■ **Input**:

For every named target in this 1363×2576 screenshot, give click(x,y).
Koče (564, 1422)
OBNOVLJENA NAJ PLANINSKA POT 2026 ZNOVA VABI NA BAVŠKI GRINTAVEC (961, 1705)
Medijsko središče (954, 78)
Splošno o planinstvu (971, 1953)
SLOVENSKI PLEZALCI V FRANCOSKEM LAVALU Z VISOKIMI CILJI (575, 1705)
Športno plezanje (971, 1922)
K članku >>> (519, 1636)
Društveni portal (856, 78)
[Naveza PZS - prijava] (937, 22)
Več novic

■ **Task details**: Write each entry out again, exactly as it reads above.

■ **Output**:
For every named target in this 1363×2576 screenshot, give click(x,y).
Koče (564, 1422)
OBNOVLJENA NAJ PLANINSKA POT 2026 ZNOVA VABI NA BAVŠKI GRINTAVEC (961, 1705)
Medijsko središče (954, 78)
Splošno o planinstvu (971, 1953)
SLOVENSKI PLEZALCI V FRANCOSKEM LAVALU Z VISOKIMI CILJI (575, 1705)
Športno plezanje (971, 1922)
K članku >>> (519, 1636)
Društveni portal (856, 78)
[Naveza PZS - prijava] (937, 22)
Več novic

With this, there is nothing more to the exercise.